Trecho fornecido:
────────────────────────────────────────

O Popular TAVI (Antiplatelet Therapy for Patients Undergoing Transcatheter Aortic Valve Implantation) é um estudo multicêntrico europeu que avaliou, através de duas coortes em paralelo, o regime antiplaquetário/anticoagulante após o TAVI. Na coorte B, publicada previamente, em pacientes submetidos a TAVI e que tinham uma indicação formal para anticoagulação oral, clopidogrel em adição a anticoagulantes orais foi associado a uma maior incidência de sangramento e não reduziu o risco de eventos isquêmicos quando comparado ao tratamento com anticoagulante oral em monoterapia.
Esta semana foi apresentada no ESC virtual, e simultaneamente publicada no NEJM, a coorte A do estudo Popular TAVI que comparou aspirina em monoterapia versus aspirina + clopidogrel em pacientes submetidos a TAVI mas que NÃO tinham indicação para anticoagulação oral.
Um total de 665 pacientes foram radomizados, porém de forma open label, para o tratamento com aspirina em monoterapia (331 pacientes) versus aspirina + clopidogrel (334 pacientes) por 3 meses, seguido por aspirina em monoterapia. Os endpoints primários foram a ocorrência de qualquer sangramento (incluindo sangramento menor, maior e life-threatening) e sangramento não relacionado ao procedimento em um seguimento de 12 meses. Os endpoints secundários foram a composição de sangramento, morte cardiovascular, AVC ou infarto (endpoint secundário 1) e a composição de morte cardiovascular, AVC ou infarto (endpoint secundário 2).

────────────────────────────────────────

Seção de dados:
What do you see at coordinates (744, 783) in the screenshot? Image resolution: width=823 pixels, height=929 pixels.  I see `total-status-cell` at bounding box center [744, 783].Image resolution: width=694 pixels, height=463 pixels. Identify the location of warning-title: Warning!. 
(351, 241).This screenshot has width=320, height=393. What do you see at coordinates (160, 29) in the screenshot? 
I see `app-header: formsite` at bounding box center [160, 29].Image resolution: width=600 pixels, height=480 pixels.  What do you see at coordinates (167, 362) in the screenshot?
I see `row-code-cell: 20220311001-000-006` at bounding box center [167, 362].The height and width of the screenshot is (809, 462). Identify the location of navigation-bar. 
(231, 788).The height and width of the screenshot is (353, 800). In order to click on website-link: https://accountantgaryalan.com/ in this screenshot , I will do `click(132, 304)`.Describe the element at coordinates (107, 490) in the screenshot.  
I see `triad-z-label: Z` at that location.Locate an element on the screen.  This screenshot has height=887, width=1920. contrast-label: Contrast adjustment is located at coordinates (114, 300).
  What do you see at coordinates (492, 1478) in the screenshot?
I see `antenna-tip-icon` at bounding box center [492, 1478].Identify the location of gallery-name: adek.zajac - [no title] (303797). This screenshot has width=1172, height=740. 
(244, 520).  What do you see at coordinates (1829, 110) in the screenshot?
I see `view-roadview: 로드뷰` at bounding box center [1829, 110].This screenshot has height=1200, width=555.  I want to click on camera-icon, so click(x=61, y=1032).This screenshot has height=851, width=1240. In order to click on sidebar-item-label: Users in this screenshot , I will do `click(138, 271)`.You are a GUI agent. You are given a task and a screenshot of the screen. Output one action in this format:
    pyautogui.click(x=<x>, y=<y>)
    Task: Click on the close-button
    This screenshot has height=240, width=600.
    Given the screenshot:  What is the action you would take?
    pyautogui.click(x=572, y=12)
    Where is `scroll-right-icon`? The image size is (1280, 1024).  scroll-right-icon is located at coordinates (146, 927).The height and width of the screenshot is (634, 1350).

────────────────────────────────────────

Lista de atividades:
a - Responda às perguntas abaixo com base no texto sobre o Popular TAVI, uma por linha:
(i) Quantos pacientes foram randomizados para aspirina em monoterapia?
(ii) Em que periódico a coorte A foi publicada simultaneamente à apresentação?
(iii) Por quanto tempo os pacientes receberam o tratamento antes de seguir com aspirina em monoterapia?
b - Por favor, traduza para o inglês esta frase do texto sobre o Popular TAVI: "Esta semana foi apresentada no ESC virtual, e simultaneamente publicada no NEJM, a coorte A do estudo Popular TAVI que comparou aspirina em monoterapia versus aspirina + clopidogrel em pacientes submetidos a TAVI mas que NÃO tinham indicação para anticoagulação oral."
c - Liste todos os componentes do endpoint secundário 1 citados no texto sobre o Popular TAVI.

Respostas dos exercícios:
a -
(i) 331 pacientes.
(ii) No NEJM.
(iii) Por 3 meses.

b - This week, cohort A of the Popular TAVI study, which compared aspirin monotherapy versus aspirin + clopidogrel in patients undergoing TAVI who did NOT have an indication for oral anticoagulation, was presented at the virtual ESC and simultaneously published in the NEJM.

c -
Sangramento
Morte cardiovascular
AVC
Infarto